Linke-Chef Bernd Riexinger mahnte, mit der AfD würden «neofaschistische Kräfte» in den Bundestag einziehen.

Der Fraktions- und Parteivorsitzende der Liberalen, Christian Lindner, sagte nach einer Sitzung der FDP-Bundestagsabgeordneten, die Partei unterstütze den Brauch, «dass jede Fraktion des Hauses auch im Präsidium des Deutschen Bundestages vertreten ist». Die Entscheidung über die einzelnen Kandidaten bleibe indes jedem FDP-Abgeordneten selbst überlassen. «Die Eignung, die politische, die charakterliche Eignung einer Persönlichkeit (...) haben wir in die Hände unserer Kolleginnen und Kollegen gegeben.»

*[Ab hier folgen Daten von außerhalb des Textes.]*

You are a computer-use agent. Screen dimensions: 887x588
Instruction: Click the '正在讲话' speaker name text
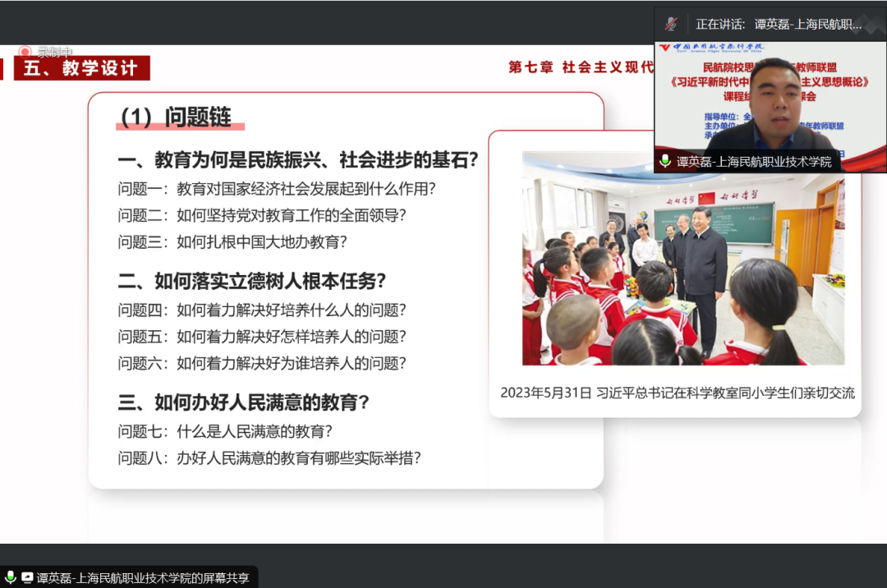click(779, 24)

Die Eröffnungsrede im neuen Bundestag hält der FDP-Politiker Hermann-Otto Solms als Alterspräsident. Er ist der Abgeordnete mit den zweitmeisten Dienst- (33) und auch den zweitmeisten Lebensjahren (76). Eigentlich hätte Schäuble das Rederecht zur Eröffnung gehabt, weil er seit 45 Jahren dem Bundestag angehört und damit so lange wie kein anderer Abgeordneter. Da er aber nach seiner als sicher geltenden Wahl zum Bundestagspräsidenten eine Antrittsrede halten wird, ließ er Solms den Vortritt.

In der vergangenen Legislaturperiode waren noch die Lebensjahre für die Bestimmung des Alterspräsidenten ausschlaggebend. Kurz vor der Wahl wurde diese Regel aber geändert. Andernfalls hätte der 77 Jahre alte AfD-Politiker Wilhelm von Gottberg die erste Sitzung eröffnet.